The first phase of this process was the crash. Now comes the sorting out, in which investors start putting money into the stocks of companies they believe will be the eventual winners in the B2B space. Ariba and BroadVision are among the top-rebounding stocks in the sector, and in fact lead the ISDEX for the month with gains of 80 percent and 75.6 percent, respectively.

Having said that, I should point out that both are still overvalued relative to other stocks in their sector. Ariba, with a market capitalization of $22.5 billion, trades at 242x trailing 12 months' revenue of $92.6 million. Further, ARBA losses are accelerating. The company, which specializes in Web-based procurement software, had a net loss of $126 million, or 70 cents per share, in Q1.

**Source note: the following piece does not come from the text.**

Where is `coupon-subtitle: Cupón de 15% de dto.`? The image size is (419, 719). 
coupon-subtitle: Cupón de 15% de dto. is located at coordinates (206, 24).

BroadVision is a relatively safer bet, at least by the numbers. With a market cap of $15.4 billion, BVSN is valued at 97x TTM revenues of $158.5 million. The company also has been profitable for the past five quarters, though not dramatically so: Net income in Q1 was $10 million, or 4 cents per share.

Neither, however, are as attractive as supply-chain management leader i2 Technologies , another ISDEX member. With TTM revenues of $639 million and a market cap of $20.7 billion, ITWO carries a valuation multiple of 32.4x. And like BVSN, i2 is profitable.

Still, ITWO's monthly gain is a much more modest 43.5 percent. Given its higher revenues and better fundamentals, why hasn't ITWO surged as much as Ariba and BroadVision in recent weeks? The answer is that i2 never fell as far as the other two in the first place. For the year, ITWO is up 29 percent - better than nearly any other e-commerce software company - while ARBA and BVSN are up 8.8 percent and 8.1 percent, respectively.

Expect this process of sorting winners from losers to continue through the summer and to accelerate in the fall when money that is now on the sidelines re-enters the market.